Historian and novelist Jeffrey Frank, author of Ike & Dick, a revelatory account of the curious relationship between Dwight D. Eisenhower and Richard Nixon, said that in 43’s case, silence has been golden. “What is the old maxim about the dead? ‘Speak nothing but good?’ George W. Bush has been silent about his accomplishments, and that is pretty close to what has been helping him.” Frank, however, is doubtful that Bush’s reputation will experience a revival ever, let alone anytime soon. “I can’t imagine it,” he said, noting that Bush’s decision to start a ruinous preemptive war against Iraq is a deal-breaker. “I really do think he is possibly the worst president we’ve ever had.”
Never mind the meticulous exertions of various reputation-polishers such as Karl Rove and Karen Hughes to put lipstick, as it were, on a pig. Brookings Institution scholar Stephen Hess, who worked for both Eisenhower and Nixon, likewise predicted that Dubya’s rehabilitation, if any, will be a glacial enterprise.
“It’s going to take a long time,” Hess said, adding that on the few occasions he’s met Bush 43, he’s found him to be “a nice man.” Hess said it’s noteworthy and even unusual that Bush has assumed no active role in the Republican Party, and was virtually invisible in the 2010 and 2012 election cycles. “He has been very wise to move into the background, and he seems very comfortable there.”

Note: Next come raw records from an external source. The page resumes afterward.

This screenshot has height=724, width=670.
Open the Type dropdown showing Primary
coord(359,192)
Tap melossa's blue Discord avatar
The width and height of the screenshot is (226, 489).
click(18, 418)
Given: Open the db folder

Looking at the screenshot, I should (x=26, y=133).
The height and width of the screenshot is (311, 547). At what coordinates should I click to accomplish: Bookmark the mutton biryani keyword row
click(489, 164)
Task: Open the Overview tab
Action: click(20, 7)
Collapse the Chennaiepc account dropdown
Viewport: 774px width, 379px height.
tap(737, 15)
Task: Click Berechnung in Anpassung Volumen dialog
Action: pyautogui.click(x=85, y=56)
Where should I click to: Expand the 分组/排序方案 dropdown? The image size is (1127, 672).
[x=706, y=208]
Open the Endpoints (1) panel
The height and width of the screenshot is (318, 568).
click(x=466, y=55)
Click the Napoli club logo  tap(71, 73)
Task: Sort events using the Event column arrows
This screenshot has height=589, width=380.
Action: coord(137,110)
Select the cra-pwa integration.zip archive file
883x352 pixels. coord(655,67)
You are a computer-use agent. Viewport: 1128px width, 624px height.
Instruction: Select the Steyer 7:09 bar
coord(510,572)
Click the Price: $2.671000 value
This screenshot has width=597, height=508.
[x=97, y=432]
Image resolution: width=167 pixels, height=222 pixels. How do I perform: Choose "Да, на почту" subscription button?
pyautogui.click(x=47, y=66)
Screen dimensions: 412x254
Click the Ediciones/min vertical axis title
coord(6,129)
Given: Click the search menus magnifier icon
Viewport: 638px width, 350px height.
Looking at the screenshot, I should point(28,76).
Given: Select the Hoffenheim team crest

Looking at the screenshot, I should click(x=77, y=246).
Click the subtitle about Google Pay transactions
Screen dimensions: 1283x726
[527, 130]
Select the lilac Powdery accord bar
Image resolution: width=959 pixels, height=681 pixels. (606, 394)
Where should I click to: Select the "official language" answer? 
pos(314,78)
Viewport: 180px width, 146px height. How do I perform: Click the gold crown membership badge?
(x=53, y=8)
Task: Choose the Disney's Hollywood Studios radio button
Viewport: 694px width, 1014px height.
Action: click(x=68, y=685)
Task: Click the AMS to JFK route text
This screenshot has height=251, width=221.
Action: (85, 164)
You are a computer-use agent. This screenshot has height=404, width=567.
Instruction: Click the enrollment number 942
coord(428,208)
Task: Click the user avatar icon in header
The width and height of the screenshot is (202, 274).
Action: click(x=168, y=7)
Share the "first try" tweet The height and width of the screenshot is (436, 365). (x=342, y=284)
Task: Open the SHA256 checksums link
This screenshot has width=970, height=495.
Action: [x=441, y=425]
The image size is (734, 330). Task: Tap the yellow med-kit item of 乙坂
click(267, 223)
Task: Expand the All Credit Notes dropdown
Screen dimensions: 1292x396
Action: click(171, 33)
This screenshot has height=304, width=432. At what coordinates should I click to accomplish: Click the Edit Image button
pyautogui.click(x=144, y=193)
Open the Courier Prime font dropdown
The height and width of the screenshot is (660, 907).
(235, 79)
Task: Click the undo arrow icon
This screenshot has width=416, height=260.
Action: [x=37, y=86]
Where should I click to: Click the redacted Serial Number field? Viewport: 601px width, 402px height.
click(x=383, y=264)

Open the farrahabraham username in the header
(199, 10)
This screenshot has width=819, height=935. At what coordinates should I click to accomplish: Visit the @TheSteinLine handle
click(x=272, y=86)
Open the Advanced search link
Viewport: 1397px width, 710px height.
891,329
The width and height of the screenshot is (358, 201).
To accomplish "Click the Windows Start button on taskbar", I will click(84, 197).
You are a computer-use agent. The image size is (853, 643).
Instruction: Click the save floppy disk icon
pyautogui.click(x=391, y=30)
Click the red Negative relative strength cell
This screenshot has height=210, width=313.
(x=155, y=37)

GOP operative turned Ronald Reagan biographer Craig Shirley said partisan passions remain too high for Bush to get a fresh look in the foreseeable future.
“Modern presidents aspire to cross a Rubicon and transform [themselves] from political figures to historic figures,” Shirley emailed. “No doubt great politicians like FDR and Reagan have long since crossed that river from political to historic. Some, like Truman, take a longer time. Some never get to cross it. History has not decided about Carter because he is so anomalous. Bush 41 has never crossed it, Eisenhower only recently crossed it and supporters of LBJ are trying to help him cross it. Clinton will probably never cross it because he was so overtly political ... The jury is out on 43, which means he still has a chance but, in my estimation, it is a small chance, because, like Clinton, his presidency was just so aggressively political.”